Short task:
Pull out every line of the records that contains the word "perform", and copy each one in full.

Data for the task:
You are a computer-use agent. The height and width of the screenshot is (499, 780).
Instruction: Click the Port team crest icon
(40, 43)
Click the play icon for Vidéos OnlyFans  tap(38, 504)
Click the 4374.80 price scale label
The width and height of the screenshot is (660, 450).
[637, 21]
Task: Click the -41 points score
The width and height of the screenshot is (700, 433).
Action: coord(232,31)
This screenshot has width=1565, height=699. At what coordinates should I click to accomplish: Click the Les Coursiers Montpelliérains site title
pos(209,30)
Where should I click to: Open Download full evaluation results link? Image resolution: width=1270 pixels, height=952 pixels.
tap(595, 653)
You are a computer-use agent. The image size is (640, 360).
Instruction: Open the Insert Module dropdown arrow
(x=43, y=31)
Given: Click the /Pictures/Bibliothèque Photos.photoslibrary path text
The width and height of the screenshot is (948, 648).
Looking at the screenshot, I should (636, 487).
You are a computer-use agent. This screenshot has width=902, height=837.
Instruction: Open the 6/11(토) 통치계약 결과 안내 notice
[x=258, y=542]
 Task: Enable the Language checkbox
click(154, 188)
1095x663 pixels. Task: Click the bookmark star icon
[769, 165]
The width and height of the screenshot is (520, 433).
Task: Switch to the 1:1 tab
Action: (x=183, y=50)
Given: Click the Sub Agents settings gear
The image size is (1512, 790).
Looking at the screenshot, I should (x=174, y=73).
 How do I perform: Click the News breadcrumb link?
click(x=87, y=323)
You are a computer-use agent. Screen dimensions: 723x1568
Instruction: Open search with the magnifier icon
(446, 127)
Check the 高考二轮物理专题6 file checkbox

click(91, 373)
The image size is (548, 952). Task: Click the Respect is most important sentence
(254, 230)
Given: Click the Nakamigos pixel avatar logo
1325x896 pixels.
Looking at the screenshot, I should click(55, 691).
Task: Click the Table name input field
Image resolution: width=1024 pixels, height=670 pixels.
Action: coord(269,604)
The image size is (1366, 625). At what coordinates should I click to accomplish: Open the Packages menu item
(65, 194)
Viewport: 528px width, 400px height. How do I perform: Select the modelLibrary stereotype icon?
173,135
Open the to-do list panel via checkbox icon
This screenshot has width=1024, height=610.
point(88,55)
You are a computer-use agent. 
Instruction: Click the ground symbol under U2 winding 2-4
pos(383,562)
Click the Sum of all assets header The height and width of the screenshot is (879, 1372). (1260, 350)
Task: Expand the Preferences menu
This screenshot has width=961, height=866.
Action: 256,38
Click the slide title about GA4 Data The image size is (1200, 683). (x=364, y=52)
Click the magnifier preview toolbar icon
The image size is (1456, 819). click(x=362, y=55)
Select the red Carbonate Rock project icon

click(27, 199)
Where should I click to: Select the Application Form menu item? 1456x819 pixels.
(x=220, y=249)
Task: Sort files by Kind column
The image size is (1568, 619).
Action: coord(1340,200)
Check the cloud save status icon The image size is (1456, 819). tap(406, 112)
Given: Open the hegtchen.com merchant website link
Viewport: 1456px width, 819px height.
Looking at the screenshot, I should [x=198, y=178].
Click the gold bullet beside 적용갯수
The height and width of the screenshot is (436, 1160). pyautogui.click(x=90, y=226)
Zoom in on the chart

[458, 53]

Solution to this problem:
 How do I perform: Click the News breadcrumb link?
Viewport: 528px width, 400px height. How do I perform: Select the modelLibrary stereotype icon?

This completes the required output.